The extended growth potential of cancer cells is critically dependent upon the maintenance of functional telomeres, which are sections of DNA occurring at the ends of each chromosome in a eukaryotic cell. Telomeres consist of highly repetitive sequences of DNA that do not code for proteins, but function as caps to keep chromosomes from fusing together. In order to divide, a normal cell has to replicate the entire DNA in its chromosomes. However, the last few bases on the telomere are not copied with each round of DNA replication as a cell ages, which results in telomere shortening with each round of cell division. At one point, cells stop going through cell division, and this halt in growth is triggered by genes that are activated in response to DNA damage such as p53. A telomere that becomes too short no longer protects the chromosome from DNA damage. Cell replication is stopped and the cell is forced into senescence.
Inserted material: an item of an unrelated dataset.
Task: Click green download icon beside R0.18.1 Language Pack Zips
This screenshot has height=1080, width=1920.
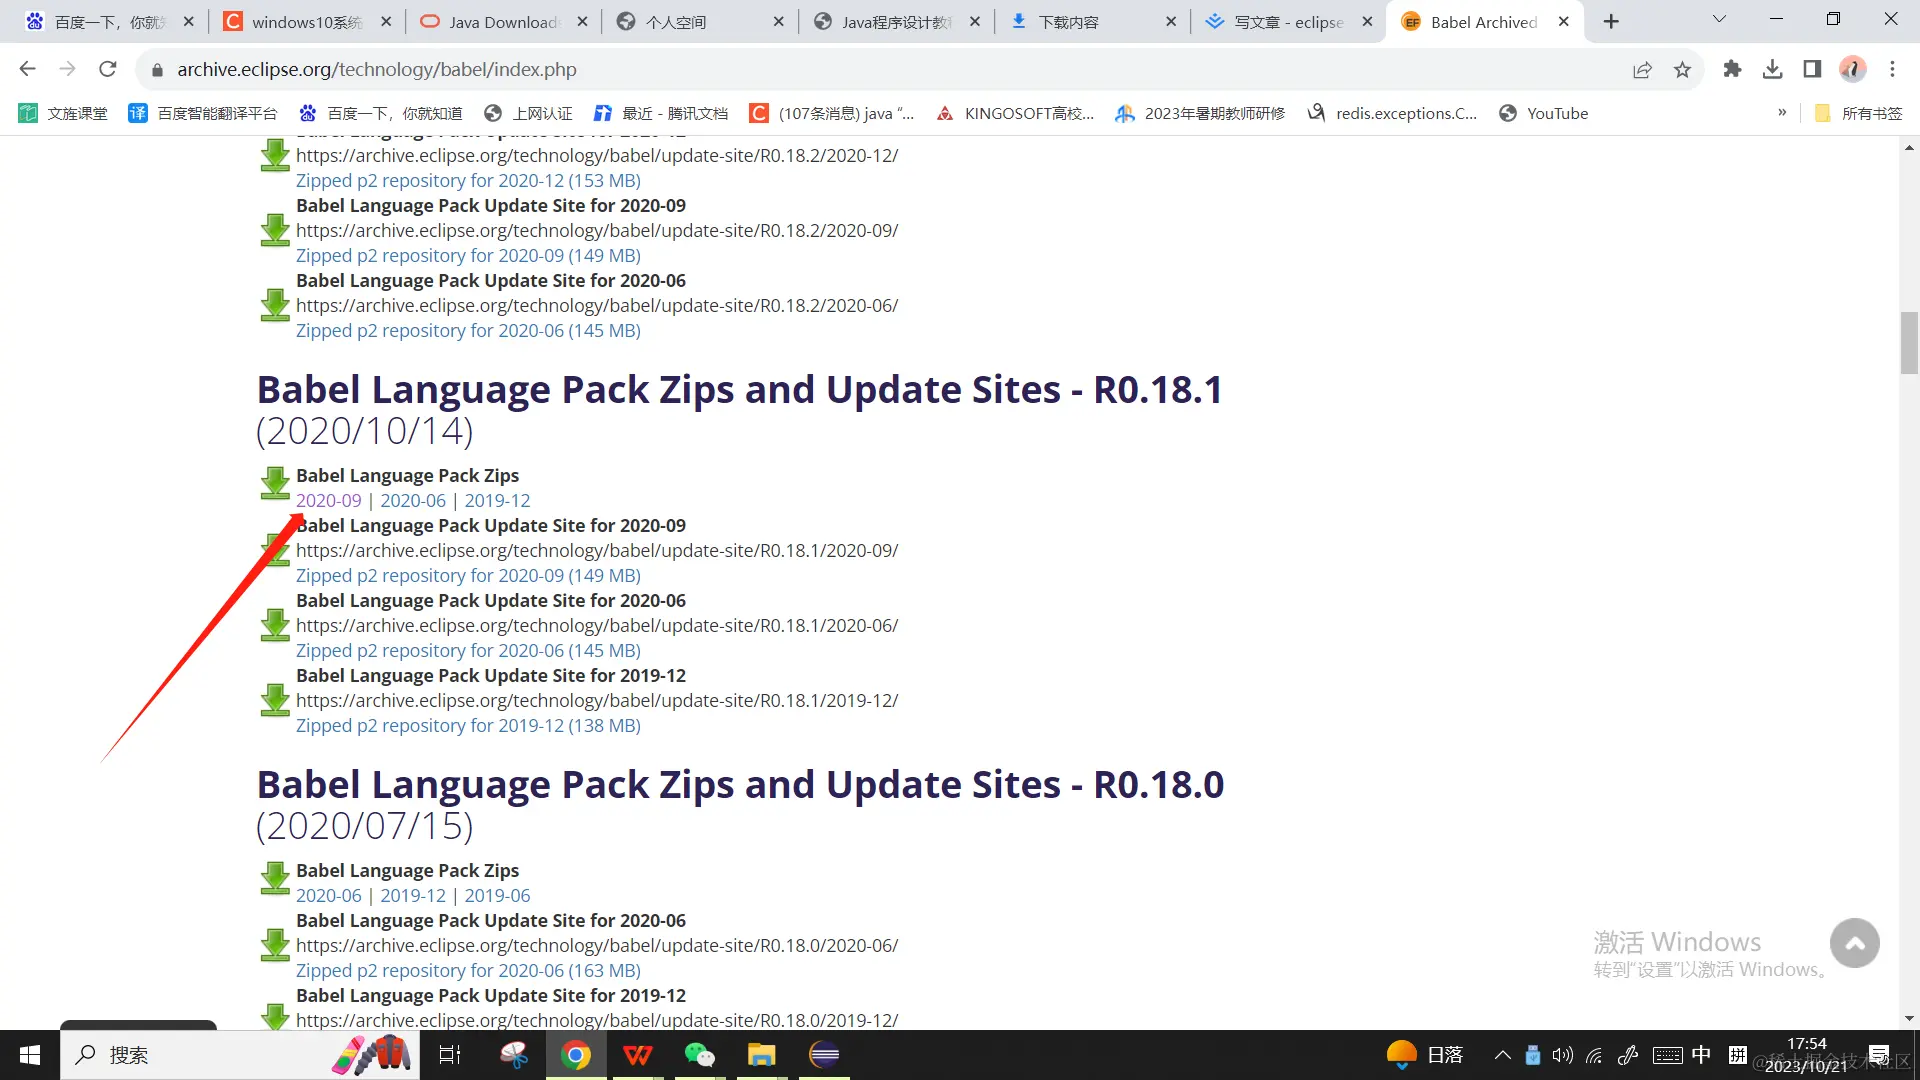Action: [x=275, y=483]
Telomeric structural proteins fall into two general groups: those that bind telomeric DNA directly, and those that interact, directly or indirectly, with the telomeric DNA-binding proteins. Some telomeric DNA-binding proteins bind single-stranded telomeric DNA and others bind duplex telomeric DNA. The telomerase ribonucleoprotein enzyme complex binds the protruding single-stranded end of the G-rich telomeric DNA strand in order to extend it and make up for the loss of terminal sequences resulting from normal semi-conservative DNA replication. Telomerase synthesizes its species-specific telomeric repeat sequence by elongating a DNA primer. It has two essential components, the RNA component TERC and a catalytic subunit TERT. TERC acts in concert to elongate telomeres by reading from the RNA template sequence carried by the RNA subunit and synthesizing a complementary DNA strand.
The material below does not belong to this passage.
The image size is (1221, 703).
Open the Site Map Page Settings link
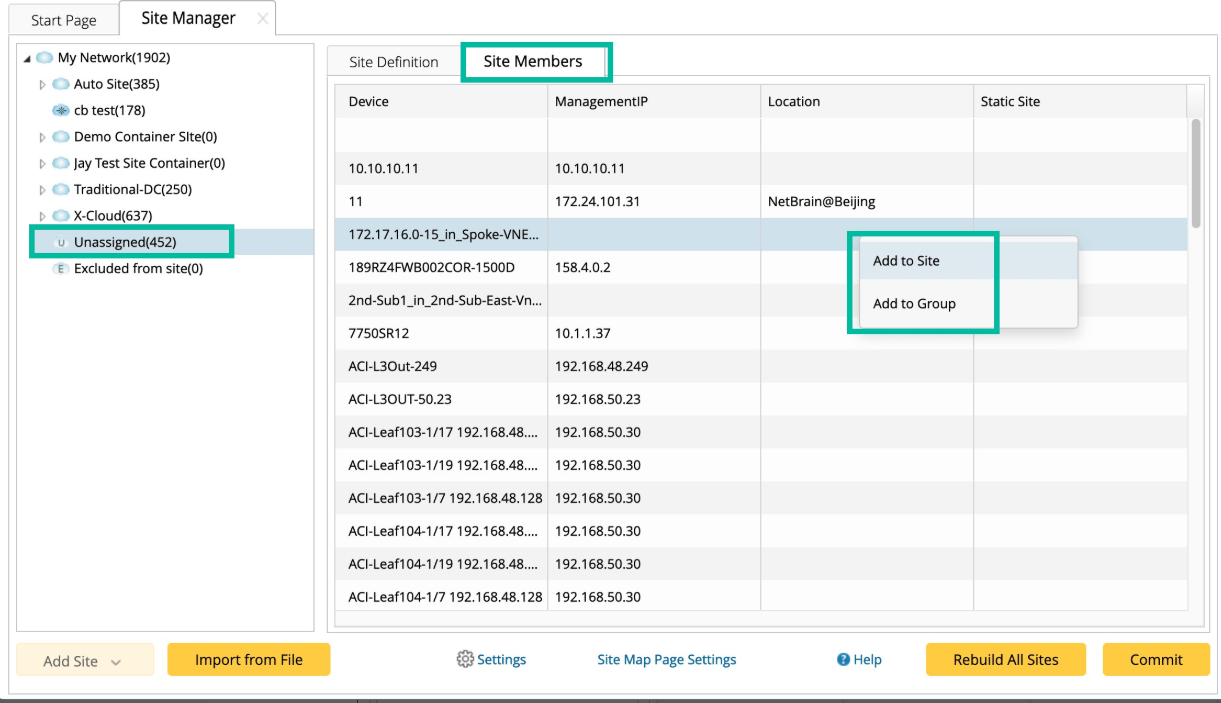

The expression of the TERT catalytic subunit is upregulated by growth factors such as EGF via the Ras-Raf-MEK-ERK pathway, while it is downregulated by inhibiting factors that promote apoptosis or block cell division such as p53, p21CIP1, E2F and HDAC. Post-translational signaling events acting directly on TERT also play a role in regulation of telomerase activity, such as activation of TERT by AKT and HSP90 and inhibition of TERT by c-Abl, where the phosphorylation state of TERT modulates the catalytic activity of telomerase. Additional molecules that regulate the activity of hTERC-hTERT and the maintenance of telomere structure include TRF1,Tankyrase, TIN-2 and RAP1. These proteins interact with the telomere and regulate the opening and closing of the free telomere end and access to the telomere by other protein complexes including the telomerase components.